§ DATASET
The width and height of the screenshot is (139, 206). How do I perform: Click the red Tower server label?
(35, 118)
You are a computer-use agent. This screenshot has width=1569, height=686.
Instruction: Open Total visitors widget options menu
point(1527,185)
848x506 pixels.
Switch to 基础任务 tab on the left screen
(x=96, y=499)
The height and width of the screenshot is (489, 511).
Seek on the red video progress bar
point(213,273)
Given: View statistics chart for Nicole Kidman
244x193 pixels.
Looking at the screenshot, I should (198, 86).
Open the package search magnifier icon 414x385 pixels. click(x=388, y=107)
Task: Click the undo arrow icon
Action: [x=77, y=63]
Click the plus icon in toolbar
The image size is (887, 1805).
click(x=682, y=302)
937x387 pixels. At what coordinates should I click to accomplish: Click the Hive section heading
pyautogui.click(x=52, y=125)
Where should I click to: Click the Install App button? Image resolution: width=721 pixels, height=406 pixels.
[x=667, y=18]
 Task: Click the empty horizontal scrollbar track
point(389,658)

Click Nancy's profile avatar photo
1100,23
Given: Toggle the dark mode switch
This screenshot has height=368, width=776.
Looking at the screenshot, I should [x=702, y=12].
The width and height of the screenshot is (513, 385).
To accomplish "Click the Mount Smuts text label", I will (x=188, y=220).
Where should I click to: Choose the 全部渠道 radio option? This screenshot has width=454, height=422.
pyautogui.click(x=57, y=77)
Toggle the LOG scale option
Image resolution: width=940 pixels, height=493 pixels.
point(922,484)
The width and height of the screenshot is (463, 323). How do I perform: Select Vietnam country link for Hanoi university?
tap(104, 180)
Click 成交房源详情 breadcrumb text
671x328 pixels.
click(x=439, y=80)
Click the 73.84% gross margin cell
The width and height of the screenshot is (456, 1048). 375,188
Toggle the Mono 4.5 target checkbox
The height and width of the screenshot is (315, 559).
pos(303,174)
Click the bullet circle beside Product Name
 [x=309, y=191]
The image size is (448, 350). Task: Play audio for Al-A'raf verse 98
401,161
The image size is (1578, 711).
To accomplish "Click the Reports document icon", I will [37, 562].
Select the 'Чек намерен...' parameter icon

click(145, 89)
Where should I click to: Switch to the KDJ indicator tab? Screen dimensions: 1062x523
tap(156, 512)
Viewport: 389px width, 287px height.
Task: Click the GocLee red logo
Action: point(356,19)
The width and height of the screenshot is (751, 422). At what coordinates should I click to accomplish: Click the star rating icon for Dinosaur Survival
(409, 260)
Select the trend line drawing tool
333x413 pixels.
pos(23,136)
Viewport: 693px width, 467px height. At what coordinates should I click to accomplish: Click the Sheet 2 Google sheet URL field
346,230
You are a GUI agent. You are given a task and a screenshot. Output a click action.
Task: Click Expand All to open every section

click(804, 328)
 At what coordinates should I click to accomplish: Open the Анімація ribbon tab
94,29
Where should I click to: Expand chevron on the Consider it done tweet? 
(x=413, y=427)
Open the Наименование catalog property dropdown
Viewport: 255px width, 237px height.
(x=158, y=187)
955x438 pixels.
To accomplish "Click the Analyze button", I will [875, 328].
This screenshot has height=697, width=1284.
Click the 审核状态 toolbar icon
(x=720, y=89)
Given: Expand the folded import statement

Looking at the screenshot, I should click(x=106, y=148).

§ YOUR ASSIGNMENT
So that nothing is lost, please repeat all of the entries exactly.

§ OUTPUT BELOW
The width and height of the screenshot is (139, 206). How do I perform: Click the red Tower server label?
(35, 118)
You are a computer-use agent. This screenshot has width=1569, height=686.
Instruction: Open Total visitors widget options menu
point(1527,185)
848x506 pixels.
Switch to 基础任务 tab on the left screen
(x=96, y=499)
The height and width of the screenshot is (489, 511).
Seek on the red video progress bar
point(213,273)
Given: View statistics chart for Nicole Kidman
244x193 pixels.
Looking at the screenshot, I should (198, 86).
Open the package search magnifier icon 414x385 pixels. click(x=388, y=107)
Task: Click the undo arrow icon
Action: [x=77, y=63]
Click the plus icon in toolbar
The image size is (887, 1805).
click(x=682, y=302)
937x387 pixels. At what coordinates should I click to accomplish: Click the Hive section heading
pyautogui.click(x=52, y=125)
Where should I click to: Click the Install App button? Image resolution: width=721 pixels, height=406 pixels.
[x=667, y=18]
 Task: Click the empty horizontal scrollbar track
point(389,658)

Click Nancy's profile avatar photo
1100,23
Given: Toggle the dark mode switch
This screenshot has height=368, width=776.
Looking at the screenshot, I should [x=702, y=12].
The width and height of the screenshot is (513, 385).
To accomplish "Click the Mount Smuts text label", I will (x=188, y=220).
Where should I click to: Choose the 全部渠道 radio option? This screenshot has width=454, height=422.
pyautogui.click(x=57, y=77)
Toggle the LOG scale option
Image resolution: width=940 pixels, height=493 pixels.
point(922,484)
The width and height of the screenshot is (463, 323). How do I perform: Select Vietnam country link for Hanoi university?
tap(104, 180)
Click 成交房源详情 breadcrumb text
671x328 pixels.
click(x=439, y=80)
Click the 73.84% gross margin cell
The width and height of the screenshot is (456, 1048). 375,188
Toggle the Mono 4.5 target checkbox
The height and width of the screenshot is (315, 559).
pos(303,174)
Click the bullet circle beside Product Name
 [x=309, y=191]
The image size is (448, 350). Task: Play audio for Al-A'raf verse 98
401,161
The image size is (1578, 711).
To accomplish "Click the Reports document icon", I will [37, 562].
Select the 'Чек намерен...' parameter icon

click(145, 89)
Where should I click to: Switch to the KDJ indicator tab? Screen dimensions: 1062x523
tap(156, 512)
Viewport: 389px width, 287px height.
Task: Click the GocLee red logo
Action: point(356,19)
The width and height of the screenshot is (751, 422). At what coordinates should I click to accomplish: Click the star rating icon for Dinosaur Survival
(409, 260)
Select the trend line drawing tool
333x413 pixels.
pos(23,136)
Viewport: 693px width, 467px height. At what coordinates should I click to accomplish: Click the Sheet 2 Google sheet URL field
346,230
You are a GUI agent. You are given a task and a screenshot. Output a click action.
Task: Click Expand All to open every section

click(804, 328)
 At what coordinates should I click to accomplish: Open the Анімація ribbon tab
94,29
Where should I click to: Expand chevron on the Consider it done tweet? 
(x=413, y=427)
Open the Наименование catalog property dropdown
Viewport: 255px width, 237px height.
(x=158, y=187)
955x438 pixels.
To accomplish "Click the Analyze button", I will [875, 328].
This screenshot has height=697, width=1284.
Click the 审核状态 toolbar icon
(x=720, y=89)
Given: Expand the folded import statement

Looking at the screenshot, I should click(x=106, y=148).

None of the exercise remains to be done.